Tuesday, August 16, 2011

So the cat is out of the bag....

figuratively speaking, and I am relieved. I have been carrying around the secret of my impending retirement for many months now. It has constrained me in ways I didn't even know until I wrote the letter, informed the board, and then had the letter mailed to the congregation.

The letter arrived in most mailboxes yesterday and I also posted it here and on Facebook. Interesting to be using social media to get the word out---for instant feedback, there's no equal to FB and blog.

Colleagues responded first, with encouragement and thoughtful advice. They mostly are thrilled for me and I suspect they crave the kind of personal time retirement can bring. Ministry gives a distinctive shape to one's life and it doesn't allow for very much personal time. I thought I detected a note of slight envy, as well as the message to not slip off the map while wallowing in the freedom from ministerial duties.

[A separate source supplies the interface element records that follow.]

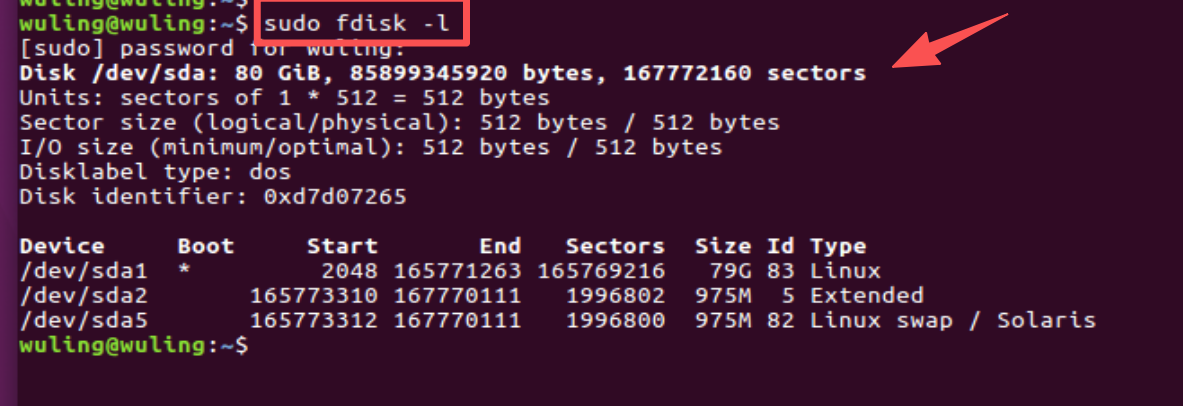Click the "Type" column header
Image resolution: width=1183 pixels, height=406 pixels.
(x=838, y=246)
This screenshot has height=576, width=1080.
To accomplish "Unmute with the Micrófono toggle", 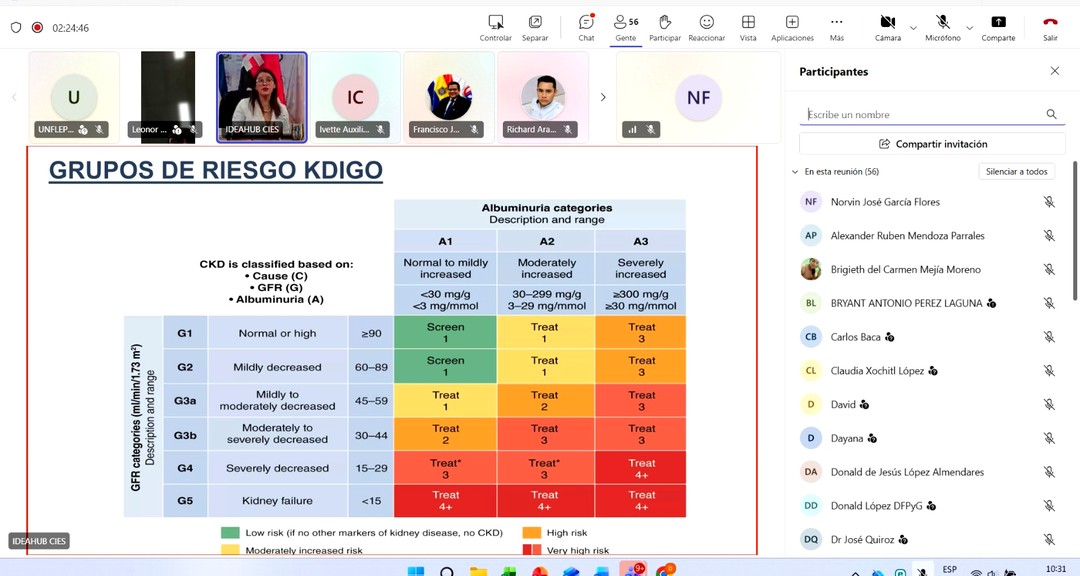I will (x=943, y=23).
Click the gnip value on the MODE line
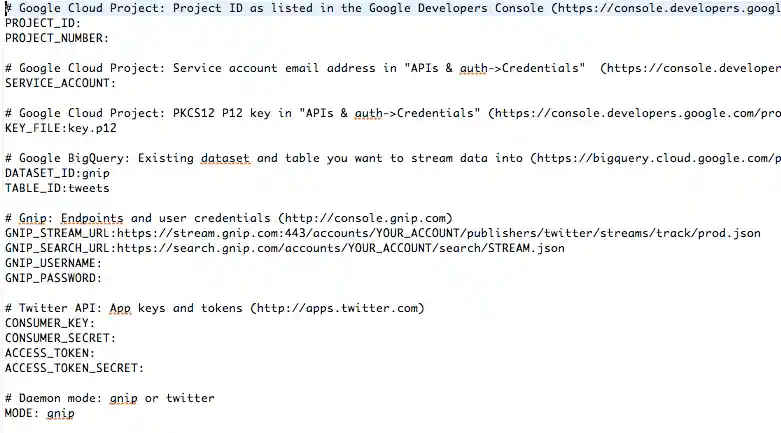The height and width of the screenshot is (433, 781). tap(60, 413)
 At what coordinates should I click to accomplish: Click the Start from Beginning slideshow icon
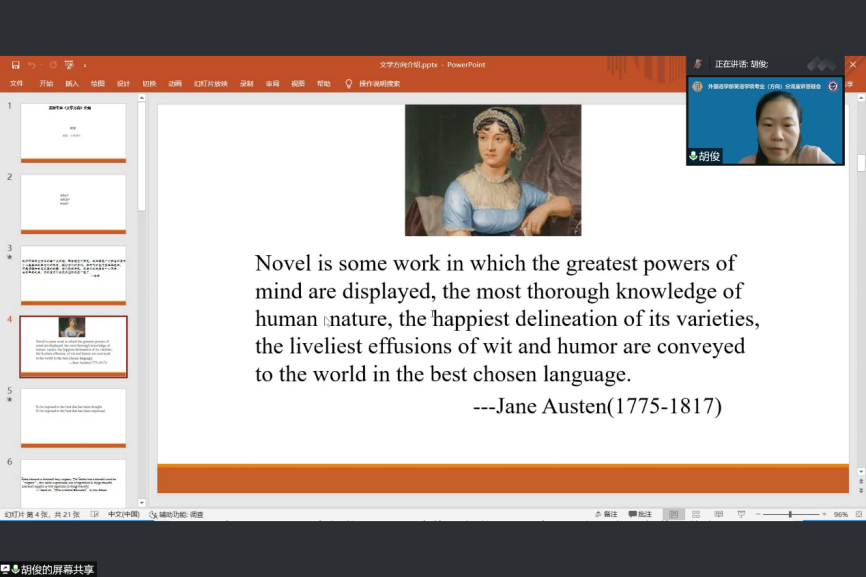pyautogui.click(x=68, y=65)
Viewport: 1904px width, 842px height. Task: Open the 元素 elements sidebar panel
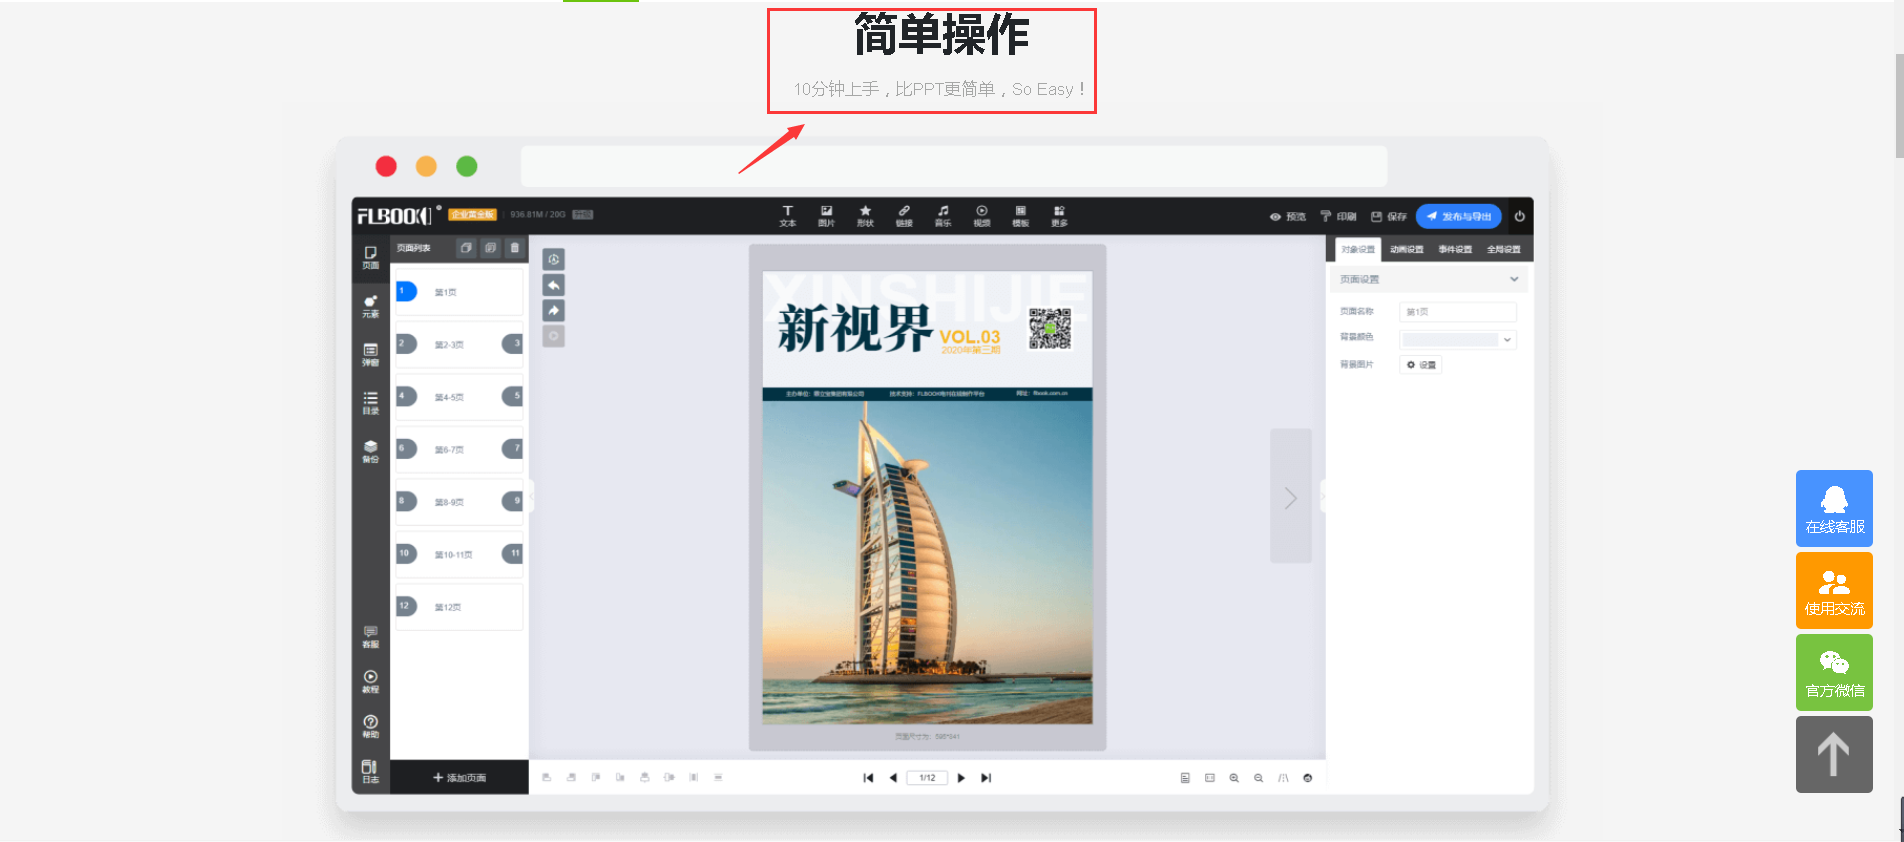[x=370, y=306]
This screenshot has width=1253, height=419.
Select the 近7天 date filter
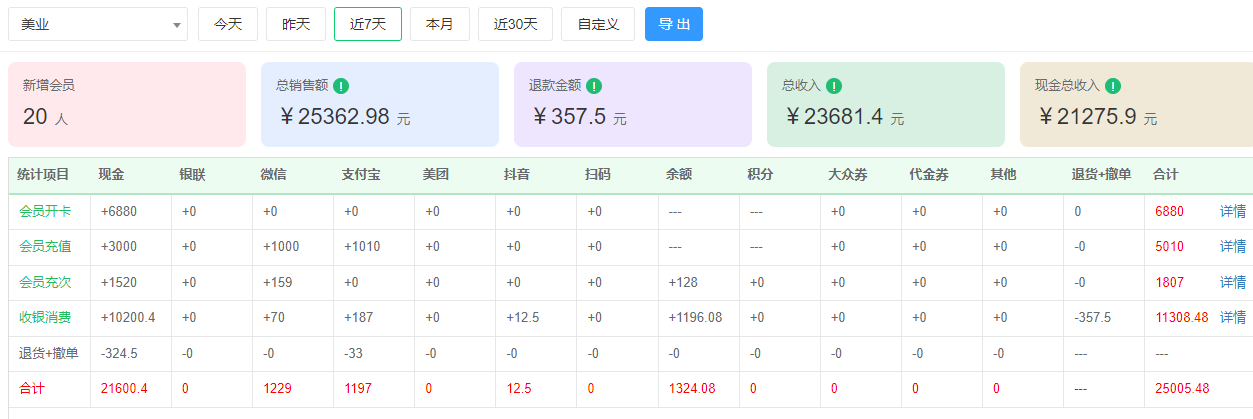click(x=368, y=24)
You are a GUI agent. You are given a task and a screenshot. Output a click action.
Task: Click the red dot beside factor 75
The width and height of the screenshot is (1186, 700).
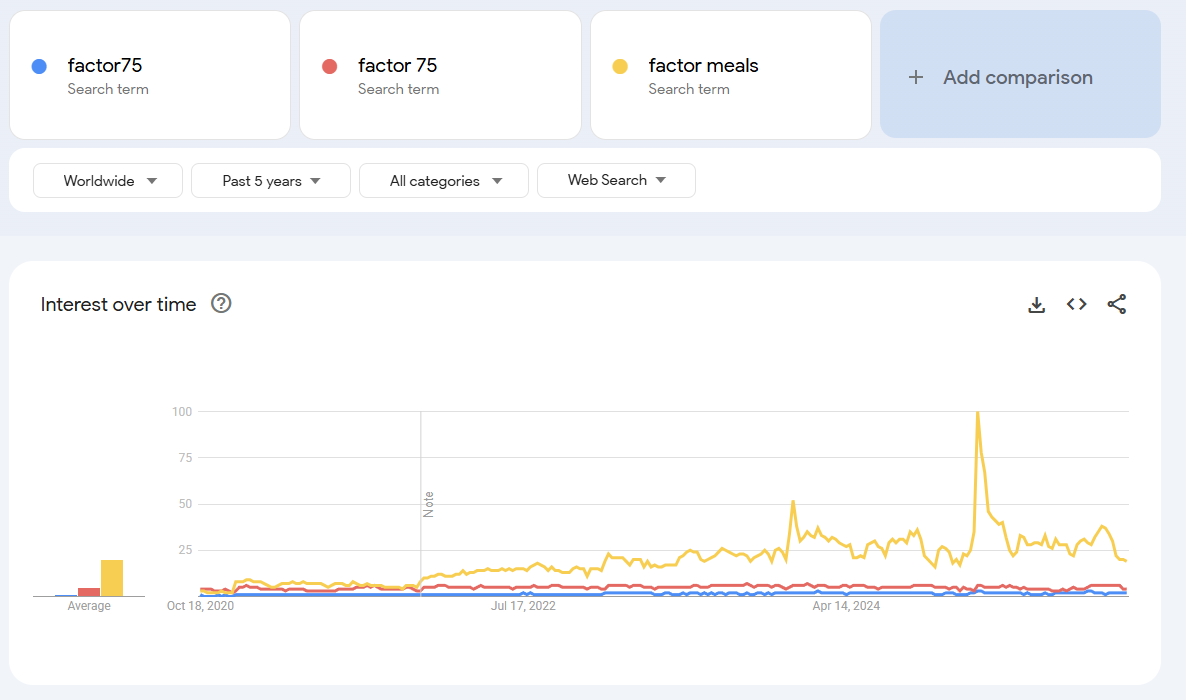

Response from congregants has been slowly coming in and, by and large, they're excited for me and sad for themselves. My friend A warned me yesterday over our lunch not to be surprised if people experience "abandonment issues" and start acting crazy. We'll see how that turns out. I would hope that this healthy bunch of folks would be able to deal just fine.

I do feel sad about leaving them and I feel sad that this news has come on the heels of a tragic death and another impending death in our midst. But there wasn't a better time and I was having a hard time keeping my mouth shut. Still, when I announced it to the board, one fellow said "so, it comes in threes". Maybe that means we're done with loss for awhile.

I find myself checking off things mentally: this time next year I won't go to a board retreat, or plan an adult RE program, or conduct the animal blessing or the water ceremony or... And I won't need to sort out problems like hurt feelings in a congregant or the request to return by a former member who caused difficulty in the past or submit newsletter items.

It's a mixed bag, of course, because I will miss doing many of these things. And yet I won't wake up in the night, either, wondering what the best response is to the disgruntled congregant or the difficult former member. No more deadlines! No more sermon scrambling! No more UUCWI, in just 10 more months.

And that's tough. UUMA guidelines make it clear that former ministers have a duty to the incoming minister to clear out for awhile, give the new person plenty of room to make his/her own connection to the beloved community. I'll have to figure out what to do about some of my connections with the congregation, like Facebook, but generally I respect the guidelines and will be careful not to interfere with the new configuration of leadership.

It's a good thing that I'm moving 200 miles away, by choice. I won't need to do the awkward dance of fobbing off conversations in the grocery store that wander into UUCWI business that I can't share. My job will be to be caring but not involved, not competing with the colleague who is in the process of bonding with this congregation I love so dearly.

10 comments:

LinguistFriend said...

This move is not entirely a surprise, in terms of the mood that you have expressed at times. But I wish you well in making the transition in personal terms. I hope that you have that well scoped out, although I have the impression that you are good at such things. Good luck, Kit.

Lilylou said...

Thanks, LF.

Robin Edgar said...

"I have been carrying around the secret of my impending retirement for many months now."

Well one did not have to read between the lines very much to catch *that* not so secret "secret" Kit. In fact I thought that you quite openly spoke about a desire to retire soon in some of your posts. I was not the least bit surprised by your letter.

So where are you off too?

Lilylou said...

I know I'd been hinting at it in an effort to get my congregation to a point where they would be half-expecting it. The date was the only secret.

I'm moving to Astoria, Oregon, where I've wanted to live for a long time.

Robin Edgar said...

Well good luck with the move and everything.

Bringing the cats along?

Lilylou said...

For sure I'll take Loosy and Lily, but I'm thinking Max would do better if I find him a home here on the island. He's a barn cat at heart and a mouser who would be a valuable asset to a farm family. But I'll miss him---though L & L will not!

Robin Edgar said...

I agree that it is probably best for Max to stay in his established territory. I was actually going to suggest that to you knowing what I know about Max, but I wanted to hear what your plans were first. I guess it's another case of great minds thinking alike. ;-)

Lilylou said...

Definitely we are on the same page there, Robin!

Mile High Pixie said...

Woohoo! We're all allowed, especially after giving so much to others, to take some time for ourselves. Good on you, Rev. Kit! And you've given them plenty of time to find a new pastor, so that's good of you too. (But promise you wont' stop blogging?!)

Lilylou said...

I'm hoping to feel a bit more free in the blogging arena, Pixie, since I'm not keeping the secret anymore! Thanks for your kind words.